= Mandated choice =

Mandated choice or mandatory choice is an approach to public policy questions in which people are required by law to state in advance whether or not they are willing to engage in a particular action. The approach contrasts with "opt-in" and "opt-out" ("presumed consent") models of policy formation. The approach has most frequently been applied to cadaveric organ donation, but has increasingly been considered for advance directives as well. One bioethicist, in advocating for a mandatory choice model for living wills, argues that "while all Americans should have a right to decide how they want their lives to end, it does not follow that they should be able to avoid confronting such a choice."

==History==

One of the first considerations of mandated choice appeared in Great Britain's Gore Report, a 1989-1990 study funded by the British Department of Health. From 2011 all those applying for or renewing driving licences online in the UK are required to state whether they wished to donate their organs.

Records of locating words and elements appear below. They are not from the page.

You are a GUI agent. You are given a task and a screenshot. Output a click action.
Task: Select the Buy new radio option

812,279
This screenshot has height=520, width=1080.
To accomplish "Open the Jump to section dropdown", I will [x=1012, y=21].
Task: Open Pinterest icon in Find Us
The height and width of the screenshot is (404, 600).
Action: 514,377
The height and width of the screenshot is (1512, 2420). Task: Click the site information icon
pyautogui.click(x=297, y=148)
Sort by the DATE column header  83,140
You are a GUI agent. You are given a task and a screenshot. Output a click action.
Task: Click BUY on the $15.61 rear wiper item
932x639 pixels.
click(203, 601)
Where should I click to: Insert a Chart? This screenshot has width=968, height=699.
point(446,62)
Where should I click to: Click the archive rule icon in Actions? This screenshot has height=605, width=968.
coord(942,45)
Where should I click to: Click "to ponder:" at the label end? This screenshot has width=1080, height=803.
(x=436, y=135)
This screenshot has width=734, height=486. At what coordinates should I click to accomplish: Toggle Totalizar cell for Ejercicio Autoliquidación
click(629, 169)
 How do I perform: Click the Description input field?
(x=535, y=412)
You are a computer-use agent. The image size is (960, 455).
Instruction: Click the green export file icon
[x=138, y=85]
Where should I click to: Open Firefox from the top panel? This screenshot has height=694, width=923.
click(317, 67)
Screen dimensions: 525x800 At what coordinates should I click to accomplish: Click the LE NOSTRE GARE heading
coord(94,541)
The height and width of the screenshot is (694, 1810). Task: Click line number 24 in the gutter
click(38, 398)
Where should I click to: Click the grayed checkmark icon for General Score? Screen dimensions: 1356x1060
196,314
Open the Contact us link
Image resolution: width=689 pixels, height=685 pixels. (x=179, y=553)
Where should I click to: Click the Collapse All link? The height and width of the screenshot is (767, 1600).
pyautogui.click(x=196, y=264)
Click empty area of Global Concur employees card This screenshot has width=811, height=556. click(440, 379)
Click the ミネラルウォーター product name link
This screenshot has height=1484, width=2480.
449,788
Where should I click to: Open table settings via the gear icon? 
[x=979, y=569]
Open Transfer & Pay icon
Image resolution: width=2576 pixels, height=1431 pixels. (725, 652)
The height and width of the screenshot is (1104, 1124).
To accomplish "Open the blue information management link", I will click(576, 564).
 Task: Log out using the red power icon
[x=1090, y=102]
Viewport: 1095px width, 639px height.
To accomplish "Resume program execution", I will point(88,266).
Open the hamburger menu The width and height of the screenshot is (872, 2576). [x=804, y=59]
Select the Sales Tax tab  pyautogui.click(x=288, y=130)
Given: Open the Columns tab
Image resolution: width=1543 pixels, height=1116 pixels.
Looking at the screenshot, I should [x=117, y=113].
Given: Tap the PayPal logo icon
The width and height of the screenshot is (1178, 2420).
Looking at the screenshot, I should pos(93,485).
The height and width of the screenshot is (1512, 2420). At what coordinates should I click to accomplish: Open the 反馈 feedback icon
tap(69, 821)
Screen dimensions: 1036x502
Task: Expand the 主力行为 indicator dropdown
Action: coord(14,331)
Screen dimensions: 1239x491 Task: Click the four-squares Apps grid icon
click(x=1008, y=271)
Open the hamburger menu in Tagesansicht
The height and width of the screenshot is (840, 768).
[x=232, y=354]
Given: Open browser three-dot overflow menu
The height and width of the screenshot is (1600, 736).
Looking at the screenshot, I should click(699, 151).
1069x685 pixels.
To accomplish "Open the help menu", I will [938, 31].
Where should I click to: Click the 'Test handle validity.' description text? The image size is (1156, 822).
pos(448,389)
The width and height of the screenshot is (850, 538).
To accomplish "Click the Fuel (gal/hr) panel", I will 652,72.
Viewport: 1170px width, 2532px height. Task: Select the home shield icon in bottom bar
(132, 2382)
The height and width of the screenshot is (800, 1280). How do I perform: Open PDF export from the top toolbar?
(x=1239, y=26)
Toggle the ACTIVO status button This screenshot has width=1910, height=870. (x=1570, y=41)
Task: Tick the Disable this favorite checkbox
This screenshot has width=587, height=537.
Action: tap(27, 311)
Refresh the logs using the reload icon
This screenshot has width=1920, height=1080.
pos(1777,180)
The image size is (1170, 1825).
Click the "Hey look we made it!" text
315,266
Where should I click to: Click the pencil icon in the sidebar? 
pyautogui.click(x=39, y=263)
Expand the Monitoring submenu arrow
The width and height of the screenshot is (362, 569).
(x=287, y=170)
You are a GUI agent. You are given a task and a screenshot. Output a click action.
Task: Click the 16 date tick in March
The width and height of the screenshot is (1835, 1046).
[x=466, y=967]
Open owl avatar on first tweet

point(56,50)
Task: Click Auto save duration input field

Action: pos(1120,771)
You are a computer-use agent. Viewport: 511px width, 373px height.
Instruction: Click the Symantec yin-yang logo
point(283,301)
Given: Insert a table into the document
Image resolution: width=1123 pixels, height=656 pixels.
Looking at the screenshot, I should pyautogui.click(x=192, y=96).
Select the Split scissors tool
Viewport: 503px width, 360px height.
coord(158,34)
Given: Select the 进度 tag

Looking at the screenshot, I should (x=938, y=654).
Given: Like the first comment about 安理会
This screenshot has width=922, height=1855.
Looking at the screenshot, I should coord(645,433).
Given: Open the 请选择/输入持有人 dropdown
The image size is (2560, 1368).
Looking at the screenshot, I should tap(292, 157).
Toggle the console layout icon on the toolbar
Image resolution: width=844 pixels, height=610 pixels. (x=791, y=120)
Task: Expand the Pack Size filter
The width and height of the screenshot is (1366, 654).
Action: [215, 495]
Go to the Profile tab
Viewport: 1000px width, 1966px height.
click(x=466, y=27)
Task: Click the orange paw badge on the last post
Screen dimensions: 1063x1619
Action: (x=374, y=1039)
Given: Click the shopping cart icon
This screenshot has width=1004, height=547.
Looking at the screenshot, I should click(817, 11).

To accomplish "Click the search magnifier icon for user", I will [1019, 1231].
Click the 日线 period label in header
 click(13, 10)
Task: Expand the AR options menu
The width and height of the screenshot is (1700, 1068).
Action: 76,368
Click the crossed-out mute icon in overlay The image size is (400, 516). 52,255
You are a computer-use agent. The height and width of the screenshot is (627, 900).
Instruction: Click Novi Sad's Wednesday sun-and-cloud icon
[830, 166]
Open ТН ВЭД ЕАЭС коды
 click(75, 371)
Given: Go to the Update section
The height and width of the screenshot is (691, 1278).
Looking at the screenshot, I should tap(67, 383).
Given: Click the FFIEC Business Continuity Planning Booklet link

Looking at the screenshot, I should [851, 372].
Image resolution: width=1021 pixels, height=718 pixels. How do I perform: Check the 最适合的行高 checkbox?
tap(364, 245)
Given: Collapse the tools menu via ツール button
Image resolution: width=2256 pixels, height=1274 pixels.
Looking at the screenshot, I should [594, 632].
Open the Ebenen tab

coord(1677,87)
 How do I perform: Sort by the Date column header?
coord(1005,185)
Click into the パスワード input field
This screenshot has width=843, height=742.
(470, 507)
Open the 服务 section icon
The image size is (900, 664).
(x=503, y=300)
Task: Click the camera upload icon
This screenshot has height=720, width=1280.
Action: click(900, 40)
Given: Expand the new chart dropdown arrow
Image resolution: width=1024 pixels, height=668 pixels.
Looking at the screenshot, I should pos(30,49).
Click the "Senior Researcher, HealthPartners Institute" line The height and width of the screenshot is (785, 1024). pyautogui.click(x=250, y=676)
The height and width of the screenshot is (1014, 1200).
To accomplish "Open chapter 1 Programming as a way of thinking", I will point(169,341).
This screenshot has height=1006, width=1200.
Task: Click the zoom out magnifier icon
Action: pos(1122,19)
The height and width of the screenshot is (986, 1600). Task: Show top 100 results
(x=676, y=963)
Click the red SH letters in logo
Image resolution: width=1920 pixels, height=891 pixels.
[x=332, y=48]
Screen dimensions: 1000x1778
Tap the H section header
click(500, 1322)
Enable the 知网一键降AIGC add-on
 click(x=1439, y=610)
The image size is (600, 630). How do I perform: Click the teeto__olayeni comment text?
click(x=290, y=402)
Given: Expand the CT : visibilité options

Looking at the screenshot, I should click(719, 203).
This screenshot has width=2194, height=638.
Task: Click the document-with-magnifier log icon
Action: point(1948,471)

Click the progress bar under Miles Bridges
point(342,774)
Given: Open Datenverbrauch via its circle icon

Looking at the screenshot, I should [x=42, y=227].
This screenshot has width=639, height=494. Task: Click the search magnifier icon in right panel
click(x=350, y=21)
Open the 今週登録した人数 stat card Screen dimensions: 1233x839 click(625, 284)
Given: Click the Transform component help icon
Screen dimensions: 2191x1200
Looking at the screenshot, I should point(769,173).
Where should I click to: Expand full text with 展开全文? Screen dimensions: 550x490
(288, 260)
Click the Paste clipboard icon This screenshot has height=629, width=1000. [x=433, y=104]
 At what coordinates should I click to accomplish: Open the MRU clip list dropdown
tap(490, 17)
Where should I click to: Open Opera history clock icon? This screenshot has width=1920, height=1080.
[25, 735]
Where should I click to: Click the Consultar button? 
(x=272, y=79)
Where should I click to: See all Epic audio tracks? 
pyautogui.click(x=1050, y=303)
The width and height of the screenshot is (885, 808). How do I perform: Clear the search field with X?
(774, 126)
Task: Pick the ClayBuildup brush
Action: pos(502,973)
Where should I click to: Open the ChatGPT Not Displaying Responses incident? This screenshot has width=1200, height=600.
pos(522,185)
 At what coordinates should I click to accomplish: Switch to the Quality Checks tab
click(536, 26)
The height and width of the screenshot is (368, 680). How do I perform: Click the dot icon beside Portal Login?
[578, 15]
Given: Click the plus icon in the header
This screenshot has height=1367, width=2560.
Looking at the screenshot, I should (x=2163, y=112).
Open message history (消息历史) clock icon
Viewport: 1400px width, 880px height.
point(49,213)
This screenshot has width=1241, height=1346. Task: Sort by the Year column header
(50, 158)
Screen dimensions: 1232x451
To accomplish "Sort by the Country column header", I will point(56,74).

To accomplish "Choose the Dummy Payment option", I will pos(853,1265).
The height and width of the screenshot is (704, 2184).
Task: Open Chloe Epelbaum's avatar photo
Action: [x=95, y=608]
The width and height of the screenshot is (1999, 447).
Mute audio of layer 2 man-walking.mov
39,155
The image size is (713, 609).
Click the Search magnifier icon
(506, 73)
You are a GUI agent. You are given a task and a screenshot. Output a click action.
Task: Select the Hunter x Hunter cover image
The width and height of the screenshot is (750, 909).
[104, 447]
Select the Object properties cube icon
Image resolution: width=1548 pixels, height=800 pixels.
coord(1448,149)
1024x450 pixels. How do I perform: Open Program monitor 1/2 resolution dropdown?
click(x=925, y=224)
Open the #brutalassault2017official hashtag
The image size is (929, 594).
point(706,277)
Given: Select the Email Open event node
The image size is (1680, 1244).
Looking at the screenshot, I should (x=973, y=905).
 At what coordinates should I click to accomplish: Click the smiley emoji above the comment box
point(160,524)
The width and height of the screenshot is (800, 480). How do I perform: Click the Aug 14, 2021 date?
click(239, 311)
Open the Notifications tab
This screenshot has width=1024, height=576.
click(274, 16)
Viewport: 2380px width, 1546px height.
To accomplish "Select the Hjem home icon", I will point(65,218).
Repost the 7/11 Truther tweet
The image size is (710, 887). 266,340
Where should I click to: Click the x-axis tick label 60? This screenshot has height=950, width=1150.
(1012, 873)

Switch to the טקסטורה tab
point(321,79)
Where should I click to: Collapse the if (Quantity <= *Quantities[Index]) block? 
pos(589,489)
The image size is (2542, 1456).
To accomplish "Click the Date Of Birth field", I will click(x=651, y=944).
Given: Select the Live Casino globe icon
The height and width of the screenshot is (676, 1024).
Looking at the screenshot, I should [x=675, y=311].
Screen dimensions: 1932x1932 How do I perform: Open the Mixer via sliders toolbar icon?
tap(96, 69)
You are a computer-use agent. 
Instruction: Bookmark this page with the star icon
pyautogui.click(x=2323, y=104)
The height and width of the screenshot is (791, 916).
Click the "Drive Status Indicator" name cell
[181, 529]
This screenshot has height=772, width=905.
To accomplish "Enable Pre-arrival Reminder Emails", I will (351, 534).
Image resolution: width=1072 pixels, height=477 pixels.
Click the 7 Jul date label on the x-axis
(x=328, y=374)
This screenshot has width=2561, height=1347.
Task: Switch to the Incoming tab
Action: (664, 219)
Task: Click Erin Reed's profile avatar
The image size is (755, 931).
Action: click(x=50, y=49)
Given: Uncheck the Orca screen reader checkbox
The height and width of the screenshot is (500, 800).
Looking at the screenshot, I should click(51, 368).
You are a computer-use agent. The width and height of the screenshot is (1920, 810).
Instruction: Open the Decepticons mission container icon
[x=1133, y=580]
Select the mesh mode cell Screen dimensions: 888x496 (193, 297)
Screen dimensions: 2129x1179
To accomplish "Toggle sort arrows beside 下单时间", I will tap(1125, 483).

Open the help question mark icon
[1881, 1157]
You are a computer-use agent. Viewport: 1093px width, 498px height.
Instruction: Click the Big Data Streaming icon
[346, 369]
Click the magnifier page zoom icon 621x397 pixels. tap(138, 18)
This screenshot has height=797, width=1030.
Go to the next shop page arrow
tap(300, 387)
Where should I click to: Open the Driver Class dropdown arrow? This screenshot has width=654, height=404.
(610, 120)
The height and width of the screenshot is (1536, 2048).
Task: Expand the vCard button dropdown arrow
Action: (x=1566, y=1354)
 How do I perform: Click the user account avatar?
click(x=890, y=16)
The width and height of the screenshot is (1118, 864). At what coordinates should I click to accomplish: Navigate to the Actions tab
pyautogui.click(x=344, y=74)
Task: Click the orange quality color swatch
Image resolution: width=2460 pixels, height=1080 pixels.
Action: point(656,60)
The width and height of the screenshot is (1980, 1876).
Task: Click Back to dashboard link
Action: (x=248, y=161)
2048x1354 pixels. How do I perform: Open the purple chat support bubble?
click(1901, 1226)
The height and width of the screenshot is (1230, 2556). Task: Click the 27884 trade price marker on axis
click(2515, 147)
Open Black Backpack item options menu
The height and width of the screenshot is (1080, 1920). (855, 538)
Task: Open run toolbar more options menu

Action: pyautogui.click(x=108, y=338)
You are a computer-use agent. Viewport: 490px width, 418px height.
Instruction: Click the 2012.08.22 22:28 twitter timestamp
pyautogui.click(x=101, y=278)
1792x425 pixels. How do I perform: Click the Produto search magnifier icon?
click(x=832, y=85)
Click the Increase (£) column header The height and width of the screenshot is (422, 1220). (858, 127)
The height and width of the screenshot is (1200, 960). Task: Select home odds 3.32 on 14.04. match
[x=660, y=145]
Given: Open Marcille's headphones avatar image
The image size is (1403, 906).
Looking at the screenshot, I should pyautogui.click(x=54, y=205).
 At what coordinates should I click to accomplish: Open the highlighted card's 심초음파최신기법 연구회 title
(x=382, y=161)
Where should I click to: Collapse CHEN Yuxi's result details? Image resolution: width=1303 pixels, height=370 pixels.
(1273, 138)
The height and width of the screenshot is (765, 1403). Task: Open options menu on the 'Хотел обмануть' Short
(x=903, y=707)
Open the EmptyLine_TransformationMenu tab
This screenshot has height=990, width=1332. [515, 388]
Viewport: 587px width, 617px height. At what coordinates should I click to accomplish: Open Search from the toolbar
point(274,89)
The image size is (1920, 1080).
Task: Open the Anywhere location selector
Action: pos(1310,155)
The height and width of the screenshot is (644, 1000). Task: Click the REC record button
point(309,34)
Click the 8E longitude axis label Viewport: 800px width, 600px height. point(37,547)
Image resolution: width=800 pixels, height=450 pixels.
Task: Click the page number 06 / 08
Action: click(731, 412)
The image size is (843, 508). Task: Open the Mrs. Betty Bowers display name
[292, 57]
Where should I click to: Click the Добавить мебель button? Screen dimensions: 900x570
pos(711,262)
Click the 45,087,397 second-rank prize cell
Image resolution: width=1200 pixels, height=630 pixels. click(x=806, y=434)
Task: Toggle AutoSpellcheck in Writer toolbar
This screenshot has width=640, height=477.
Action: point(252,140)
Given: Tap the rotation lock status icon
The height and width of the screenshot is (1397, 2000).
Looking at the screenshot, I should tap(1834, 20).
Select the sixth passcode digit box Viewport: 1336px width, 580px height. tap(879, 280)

The American Medical Association endorsed a mandated choice model for organ donation in 1994.

==Practicalities==
It has been suggested that individuals could be compelled to choose as part of tax returns, driver's licence applications, and/or state benefits claims.

==Public attitudes==

A 1992 survey found that 90% of American college students favored a mandated choice model for organ donation, compared with only 60% who favored presumed consent. However, Texas implemented such a program, requiring drivers to make a choice on organ donation when obtaining licenses, and found that 80% of drivers declined to donate.

==Academic debate==
Chouhan and Draper propose a modified scheme of mandated choice, in which though all patients are given a choice whether to donate they are actively encouraged to do so.